15. Compliance with law
BCG complies with all applicable privacy laws and regulations. BCG may be compelled to surrender personal user or customer information to legal authorities if presented with a court subpoena or similar legal or administrative order, or as required or permitted by the laws, rules and regulations of any nation, state or other applicable jurisdiction. Also, in the event of a violation of the terms and conditions of use of the Portal or a violation of any restrictions on use of materials provided in or through the Portal, we may disclose personal user information to authorities.
16. Data security
All information you provide to us is stored on our secure servers operated by our third-party hosting providers, including Amazon Web Services. BCG has in place appropriate technological and operational security processes designed to protect personal data from loss, misuse, alteration or destruction. Only authorized employees and contractors will have access to any data provided by you, and that access is limited by need. Each employee or contractor having access to any personal data is obligated to maintain its confidentiality. Although we take steps that are generally accepted as industry standard to protect your personal data, BCG cannot guarantee that your personally-identifiable information will not become accessible to unauthorized persons and BCG cannot be responsible for any actions resulting from a breach of security when information is supplied over the internet or any public compute network. We have put in place procedures to deal with any suspected personal data breach and will notify you and any applicable regulator when we are legally required to do so.
17. Data retention
BCG retains your personal information for so long as is necessary to fulfil the purpose for which it was collected. We may retain your personal information for longer if they may be the subject of a legal claim, or may otherwise be relevant for future litigation.

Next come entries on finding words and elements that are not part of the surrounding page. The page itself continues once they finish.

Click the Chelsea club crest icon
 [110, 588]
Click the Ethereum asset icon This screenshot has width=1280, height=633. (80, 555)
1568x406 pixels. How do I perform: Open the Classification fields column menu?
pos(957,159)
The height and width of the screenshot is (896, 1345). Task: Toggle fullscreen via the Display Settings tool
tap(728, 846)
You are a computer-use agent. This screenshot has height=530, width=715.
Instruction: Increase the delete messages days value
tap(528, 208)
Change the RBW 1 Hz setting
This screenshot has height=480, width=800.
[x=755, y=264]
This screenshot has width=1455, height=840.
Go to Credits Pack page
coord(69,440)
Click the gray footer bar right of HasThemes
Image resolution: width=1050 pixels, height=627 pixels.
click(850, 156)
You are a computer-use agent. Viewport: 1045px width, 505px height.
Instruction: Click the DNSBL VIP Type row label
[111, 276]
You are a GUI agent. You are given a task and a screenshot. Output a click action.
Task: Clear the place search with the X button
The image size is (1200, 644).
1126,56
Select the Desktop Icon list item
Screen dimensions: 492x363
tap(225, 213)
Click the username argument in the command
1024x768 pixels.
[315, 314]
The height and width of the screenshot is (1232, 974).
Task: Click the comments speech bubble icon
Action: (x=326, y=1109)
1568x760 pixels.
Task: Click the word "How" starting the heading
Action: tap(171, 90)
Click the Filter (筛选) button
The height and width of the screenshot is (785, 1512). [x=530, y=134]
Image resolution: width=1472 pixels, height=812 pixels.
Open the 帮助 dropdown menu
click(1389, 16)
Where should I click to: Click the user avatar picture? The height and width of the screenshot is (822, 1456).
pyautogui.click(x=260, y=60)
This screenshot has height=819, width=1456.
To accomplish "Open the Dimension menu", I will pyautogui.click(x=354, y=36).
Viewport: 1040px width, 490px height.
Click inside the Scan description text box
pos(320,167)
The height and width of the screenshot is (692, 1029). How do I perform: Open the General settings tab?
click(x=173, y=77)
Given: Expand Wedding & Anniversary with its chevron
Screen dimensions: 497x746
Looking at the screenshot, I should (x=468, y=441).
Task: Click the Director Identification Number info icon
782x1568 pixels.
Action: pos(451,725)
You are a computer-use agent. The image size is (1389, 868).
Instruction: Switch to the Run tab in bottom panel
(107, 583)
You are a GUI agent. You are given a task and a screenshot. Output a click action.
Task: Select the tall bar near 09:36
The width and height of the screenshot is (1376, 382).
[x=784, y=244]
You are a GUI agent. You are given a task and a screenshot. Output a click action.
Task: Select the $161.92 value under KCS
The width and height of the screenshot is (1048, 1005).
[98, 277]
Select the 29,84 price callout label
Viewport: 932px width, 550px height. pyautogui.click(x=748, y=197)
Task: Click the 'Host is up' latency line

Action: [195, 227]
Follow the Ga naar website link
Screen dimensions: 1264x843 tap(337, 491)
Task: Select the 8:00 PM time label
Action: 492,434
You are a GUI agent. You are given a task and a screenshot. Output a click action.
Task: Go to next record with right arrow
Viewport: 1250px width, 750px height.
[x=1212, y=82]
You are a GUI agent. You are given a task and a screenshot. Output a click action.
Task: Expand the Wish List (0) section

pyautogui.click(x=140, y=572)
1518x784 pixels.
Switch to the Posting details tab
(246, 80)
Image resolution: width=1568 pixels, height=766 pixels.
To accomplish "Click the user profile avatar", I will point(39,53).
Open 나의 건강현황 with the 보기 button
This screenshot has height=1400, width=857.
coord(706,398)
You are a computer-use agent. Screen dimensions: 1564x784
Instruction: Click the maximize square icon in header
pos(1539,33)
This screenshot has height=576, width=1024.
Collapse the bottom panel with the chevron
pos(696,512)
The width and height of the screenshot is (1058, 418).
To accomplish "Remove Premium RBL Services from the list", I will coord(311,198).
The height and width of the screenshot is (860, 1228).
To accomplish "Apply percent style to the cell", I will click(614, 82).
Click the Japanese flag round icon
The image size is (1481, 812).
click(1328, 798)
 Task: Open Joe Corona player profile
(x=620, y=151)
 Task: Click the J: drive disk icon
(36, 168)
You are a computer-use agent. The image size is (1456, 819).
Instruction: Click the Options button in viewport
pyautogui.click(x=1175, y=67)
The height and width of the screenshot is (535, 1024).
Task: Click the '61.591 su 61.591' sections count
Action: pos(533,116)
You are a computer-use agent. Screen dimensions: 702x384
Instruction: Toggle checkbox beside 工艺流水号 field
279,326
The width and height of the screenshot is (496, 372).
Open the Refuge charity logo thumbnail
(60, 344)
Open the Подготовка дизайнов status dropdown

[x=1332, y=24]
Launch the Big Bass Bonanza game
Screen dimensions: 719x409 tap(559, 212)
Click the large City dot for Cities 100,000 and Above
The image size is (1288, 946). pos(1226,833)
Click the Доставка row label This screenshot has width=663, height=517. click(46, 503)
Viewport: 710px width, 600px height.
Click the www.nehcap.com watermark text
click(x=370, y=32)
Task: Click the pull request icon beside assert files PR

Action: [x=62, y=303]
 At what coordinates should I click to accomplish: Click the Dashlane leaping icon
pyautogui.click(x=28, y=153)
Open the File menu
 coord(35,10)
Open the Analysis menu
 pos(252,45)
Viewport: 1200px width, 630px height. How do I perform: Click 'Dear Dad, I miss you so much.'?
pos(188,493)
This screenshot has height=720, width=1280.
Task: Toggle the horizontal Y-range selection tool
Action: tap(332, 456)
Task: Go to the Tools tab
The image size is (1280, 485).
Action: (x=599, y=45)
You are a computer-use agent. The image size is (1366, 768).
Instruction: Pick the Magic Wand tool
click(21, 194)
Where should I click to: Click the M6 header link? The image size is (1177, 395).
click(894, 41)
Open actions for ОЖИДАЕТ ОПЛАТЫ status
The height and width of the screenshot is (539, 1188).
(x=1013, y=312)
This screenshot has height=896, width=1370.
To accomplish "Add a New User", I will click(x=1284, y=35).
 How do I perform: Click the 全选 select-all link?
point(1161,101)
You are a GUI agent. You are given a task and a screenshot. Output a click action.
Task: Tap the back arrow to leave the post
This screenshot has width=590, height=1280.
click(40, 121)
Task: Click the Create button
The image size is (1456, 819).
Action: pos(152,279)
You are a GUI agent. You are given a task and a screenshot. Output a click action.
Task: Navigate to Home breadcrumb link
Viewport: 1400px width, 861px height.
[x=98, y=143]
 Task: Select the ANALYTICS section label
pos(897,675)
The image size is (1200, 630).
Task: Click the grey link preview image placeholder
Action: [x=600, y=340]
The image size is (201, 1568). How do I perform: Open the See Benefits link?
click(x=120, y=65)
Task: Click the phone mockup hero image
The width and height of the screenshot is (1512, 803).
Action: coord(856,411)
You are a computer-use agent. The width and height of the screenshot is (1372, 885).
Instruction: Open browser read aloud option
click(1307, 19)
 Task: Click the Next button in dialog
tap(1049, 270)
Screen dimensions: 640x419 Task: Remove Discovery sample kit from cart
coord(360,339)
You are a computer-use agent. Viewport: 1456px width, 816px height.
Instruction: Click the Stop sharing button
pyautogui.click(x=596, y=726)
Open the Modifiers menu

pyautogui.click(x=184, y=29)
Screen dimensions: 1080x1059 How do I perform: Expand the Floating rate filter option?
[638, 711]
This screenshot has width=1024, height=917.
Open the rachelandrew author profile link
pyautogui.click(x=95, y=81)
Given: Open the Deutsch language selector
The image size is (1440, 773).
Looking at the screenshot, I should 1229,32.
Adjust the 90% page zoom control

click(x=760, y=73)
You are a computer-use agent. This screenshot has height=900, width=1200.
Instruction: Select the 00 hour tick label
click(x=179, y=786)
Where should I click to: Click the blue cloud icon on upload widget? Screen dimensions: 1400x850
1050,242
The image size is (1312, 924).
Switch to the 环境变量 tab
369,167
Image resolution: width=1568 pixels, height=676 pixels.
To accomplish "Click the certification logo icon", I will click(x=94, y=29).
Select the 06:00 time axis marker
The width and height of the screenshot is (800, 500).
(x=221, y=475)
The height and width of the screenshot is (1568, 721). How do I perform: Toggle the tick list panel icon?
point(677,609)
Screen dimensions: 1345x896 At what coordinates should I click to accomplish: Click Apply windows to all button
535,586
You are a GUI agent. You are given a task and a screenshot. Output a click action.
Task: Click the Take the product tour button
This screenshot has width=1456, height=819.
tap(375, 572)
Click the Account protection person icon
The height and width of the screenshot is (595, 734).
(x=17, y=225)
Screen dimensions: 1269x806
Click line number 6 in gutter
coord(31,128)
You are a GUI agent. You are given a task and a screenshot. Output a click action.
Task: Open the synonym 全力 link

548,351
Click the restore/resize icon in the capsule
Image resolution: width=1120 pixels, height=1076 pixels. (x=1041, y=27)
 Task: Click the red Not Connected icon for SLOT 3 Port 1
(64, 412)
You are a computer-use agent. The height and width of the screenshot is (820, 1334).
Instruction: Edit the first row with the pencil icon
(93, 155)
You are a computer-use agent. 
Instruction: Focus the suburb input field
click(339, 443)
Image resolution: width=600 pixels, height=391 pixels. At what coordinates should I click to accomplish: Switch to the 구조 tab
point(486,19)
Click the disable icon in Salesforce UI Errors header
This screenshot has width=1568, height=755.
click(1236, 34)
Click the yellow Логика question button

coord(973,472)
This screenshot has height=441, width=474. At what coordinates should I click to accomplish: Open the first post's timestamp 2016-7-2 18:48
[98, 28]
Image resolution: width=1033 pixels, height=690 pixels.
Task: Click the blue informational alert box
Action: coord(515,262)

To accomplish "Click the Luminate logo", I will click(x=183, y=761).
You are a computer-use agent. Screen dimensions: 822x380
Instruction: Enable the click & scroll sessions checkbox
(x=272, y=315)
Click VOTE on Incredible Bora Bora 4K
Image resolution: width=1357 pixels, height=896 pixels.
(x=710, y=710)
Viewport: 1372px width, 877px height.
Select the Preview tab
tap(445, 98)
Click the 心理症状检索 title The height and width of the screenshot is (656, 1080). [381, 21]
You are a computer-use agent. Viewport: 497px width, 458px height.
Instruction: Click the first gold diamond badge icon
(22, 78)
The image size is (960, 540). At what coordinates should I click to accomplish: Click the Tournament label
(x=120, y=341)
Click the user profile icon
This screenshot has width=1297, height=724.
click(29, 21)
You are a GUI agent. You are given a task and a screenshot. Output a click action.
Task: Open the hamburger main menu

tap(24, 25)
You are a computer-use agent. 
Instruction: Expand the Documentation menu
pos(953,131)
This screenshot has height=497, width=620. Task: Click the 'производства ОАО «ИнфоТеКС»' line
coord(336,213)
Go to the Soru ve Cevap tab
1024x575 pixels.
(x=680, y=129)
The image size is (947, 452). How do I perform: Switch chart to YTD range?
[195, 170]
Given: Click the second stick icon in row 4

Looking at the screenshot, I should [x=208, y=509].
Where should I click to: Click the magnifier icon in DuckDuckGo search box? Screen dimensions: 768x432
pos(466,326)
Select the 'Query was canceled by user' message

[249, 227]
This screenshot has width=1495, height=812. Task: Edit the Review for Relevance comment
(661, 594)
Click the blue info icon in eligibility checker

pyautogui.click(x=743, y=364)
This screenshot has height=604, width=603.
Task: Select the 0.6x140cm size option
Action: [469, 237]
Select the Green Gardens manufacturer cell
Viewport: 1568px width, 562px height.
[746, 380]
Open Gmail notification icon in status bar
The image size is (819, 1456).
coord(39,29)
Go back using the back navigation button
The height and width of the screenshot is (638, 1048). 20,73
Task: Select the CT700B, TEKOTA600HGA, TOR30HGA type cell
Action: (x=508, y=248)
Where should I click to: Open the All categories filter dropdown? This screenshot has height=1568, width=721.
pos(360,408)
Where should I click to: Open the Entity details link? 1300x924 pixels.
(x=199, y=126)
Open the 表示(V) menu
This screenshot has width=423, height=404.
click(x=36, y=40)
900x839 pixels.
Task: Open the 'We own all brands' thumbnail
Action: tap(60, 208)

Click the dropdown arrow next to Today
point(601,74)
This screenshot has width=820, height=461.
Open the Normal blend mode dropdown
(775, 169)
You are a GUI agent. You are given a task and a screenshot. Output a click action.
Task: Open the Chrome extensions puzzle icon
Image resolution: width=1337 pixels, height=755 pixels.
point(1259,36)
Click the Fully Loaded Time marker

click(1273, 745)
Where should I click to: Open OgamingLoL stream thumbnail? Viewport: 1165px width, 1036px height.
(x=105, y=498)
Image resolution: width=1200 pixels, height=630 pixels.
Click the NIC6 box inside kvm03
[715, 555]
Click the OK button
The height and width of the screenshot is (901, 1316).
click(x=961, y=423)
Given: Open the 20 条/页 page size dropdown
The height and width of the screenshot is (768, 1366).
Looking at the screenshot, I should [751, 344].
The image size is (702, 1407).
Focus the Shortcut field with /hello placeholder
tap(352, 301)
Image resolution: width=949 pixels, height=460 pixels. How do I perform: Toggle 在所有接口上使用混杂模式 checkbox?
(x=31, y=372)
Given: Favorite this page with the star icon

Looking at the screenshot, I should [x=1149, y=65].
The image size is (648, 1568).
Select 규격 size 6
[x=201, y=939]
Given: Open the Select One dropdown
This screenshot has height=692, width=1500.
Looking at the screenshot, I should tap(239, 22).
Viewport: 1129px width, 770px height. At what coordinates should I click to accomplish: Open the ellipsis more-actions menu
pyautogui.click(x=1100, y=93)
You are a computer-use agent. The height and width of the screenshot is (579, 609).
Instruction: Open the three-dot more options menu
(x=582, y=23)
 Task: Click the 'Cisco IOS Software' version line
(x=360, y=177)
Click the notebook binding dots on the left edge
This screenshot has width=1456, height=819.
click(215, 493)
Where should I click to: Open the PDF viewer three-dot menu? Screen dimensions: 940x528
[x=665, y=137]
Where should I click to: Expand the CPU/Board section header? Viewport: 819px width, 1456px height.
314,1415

In some circumstances we will anonymise and/or aggregate your personal data (so that it can no longer be associated with you) for research or statistical purposes, in which case we may use this information indefinitely without further notice to you.
18. Your legal rights
In accordance with applicable data protection laws you have a right to request a copy of the personal information we hold about you and details of how we use that information. If any of the information held about you is incorrect or out of date, you have the right to amend or rectify it, please follow the process outlined below and we will amend our records where appropriate. You also have the right to require us to erase your personal data, stop processing your personal data, restricting the processing of your personal information, right of portability of your personal information and/or to withdraw your consent to processing. If you think we may have incorrect personal information, or would like a copy of the personal information we hold on you, or to exercise any other data protection right, please contact us at FCTDataSubjectRequest@bcg.com. Please note that we will need you to prove who you are before we can provide you with any information.
You also have a right to lodge a complaint with a relevant supervisory authority.